- Task directions
Which lines of the data include the string "breadcrumb"? List them all.

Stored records

━━━━━━

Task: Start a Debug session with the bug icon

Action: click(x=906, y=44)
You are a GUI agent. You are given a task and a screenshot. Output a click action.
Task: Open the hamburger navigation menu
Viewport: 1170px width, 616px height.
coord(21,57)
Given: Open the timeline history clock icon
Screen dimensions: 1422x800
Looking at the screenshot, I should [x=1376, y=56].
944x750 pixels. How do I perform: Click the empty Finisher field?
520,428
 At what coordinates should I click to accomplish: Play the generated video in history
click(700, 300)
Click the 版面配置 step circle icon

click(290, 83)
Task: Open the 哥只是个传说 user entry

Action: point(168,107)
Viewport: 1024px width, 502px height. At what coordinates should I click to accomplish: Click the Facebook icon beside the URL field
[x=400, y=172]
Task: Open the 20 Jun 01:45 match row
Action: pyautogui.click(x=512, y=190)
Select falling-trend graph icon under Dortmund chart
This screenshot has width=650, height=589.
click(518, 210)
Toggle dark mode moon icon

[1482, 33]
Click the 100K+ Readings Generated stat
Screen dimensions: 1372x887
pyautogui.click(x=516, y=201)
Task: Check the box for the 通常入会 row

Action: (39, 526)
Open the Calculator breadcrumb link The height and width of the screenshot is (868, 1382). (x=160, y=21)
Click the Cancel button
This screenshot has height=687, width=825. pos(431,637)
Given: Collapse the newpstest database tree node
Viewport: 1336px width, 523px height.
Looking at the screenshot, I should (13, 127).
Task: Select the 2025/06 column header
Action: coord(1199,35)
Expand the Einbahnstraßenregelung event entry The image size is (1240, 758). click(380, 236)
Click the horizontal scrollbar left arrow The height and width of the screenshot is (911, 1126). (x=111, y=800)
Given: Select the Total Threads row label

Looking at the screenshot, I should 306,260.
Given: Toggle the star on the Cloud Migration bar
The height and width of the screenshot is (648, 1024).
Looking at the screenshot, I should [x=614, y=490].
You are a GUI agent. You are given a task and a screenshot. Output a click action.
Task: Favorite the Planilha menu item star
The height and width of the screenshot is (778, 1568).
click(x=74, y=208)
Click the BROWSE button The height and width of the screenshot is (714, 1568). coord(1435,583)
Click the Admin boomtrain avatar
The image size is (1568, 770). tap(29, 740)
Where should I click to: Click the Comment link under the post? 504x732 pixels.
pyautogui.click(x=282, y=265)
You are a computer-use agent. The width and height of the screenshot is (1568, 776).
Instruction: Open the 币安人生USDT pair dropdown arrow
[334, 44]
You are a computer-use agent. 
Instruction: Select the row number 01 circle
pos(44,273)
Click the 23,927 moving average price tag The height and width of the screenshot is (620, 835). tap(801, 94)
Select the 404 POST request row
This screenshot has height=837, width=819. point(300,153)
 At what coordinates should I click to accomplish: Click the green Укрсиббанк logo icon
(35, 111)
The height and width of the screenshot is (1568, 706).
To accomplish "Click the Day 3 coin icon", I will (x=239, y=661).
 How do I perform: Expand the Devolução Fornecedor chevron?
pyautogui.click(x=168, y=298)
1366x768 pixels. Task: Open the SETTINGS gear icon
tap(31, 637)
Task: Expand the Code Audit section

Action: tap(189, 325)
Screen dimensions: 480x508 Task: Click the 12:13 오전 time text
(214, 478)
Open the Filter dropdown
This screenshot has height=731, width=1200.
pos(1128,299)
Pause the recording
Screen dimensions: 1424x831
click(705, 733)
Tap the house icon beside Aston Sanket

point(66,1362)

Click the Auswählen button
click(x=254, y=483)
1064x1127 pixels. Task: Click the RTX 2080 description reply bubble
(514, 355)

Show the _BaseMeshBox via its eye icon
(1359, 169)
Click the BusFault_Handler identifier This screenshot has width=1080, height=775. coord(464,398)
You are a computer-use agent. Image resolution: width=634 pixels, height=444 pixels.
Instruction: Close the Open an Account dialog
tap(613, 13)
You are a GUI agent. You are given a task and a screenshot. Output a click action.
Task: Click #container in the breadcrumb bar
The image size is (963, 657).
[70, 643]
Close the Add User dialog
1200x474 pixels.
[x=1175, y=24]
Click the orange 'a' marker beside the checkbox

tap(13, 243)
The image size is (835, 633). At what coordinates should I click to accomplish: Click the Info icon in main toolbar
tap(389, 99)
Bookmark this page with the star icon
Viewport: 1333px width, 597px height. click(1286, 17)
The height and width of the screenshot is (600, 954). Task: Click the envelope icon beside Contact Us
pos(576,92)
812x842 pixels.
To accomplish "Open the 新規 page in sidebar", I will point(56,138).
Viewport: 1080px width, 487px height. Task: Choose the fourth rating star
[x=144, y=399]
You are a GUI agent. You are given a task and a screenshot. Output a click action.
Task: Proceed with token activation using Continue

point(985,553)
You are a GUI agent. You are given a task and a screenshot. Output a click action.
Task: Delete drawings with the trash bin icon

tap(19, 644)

━━━━━━

- Your solution
Open the Calculator breadcrumb link The height and width of the screenshot is (868, 1382). (x=160, y=21)
Task: Click #container in the breadcrumb bar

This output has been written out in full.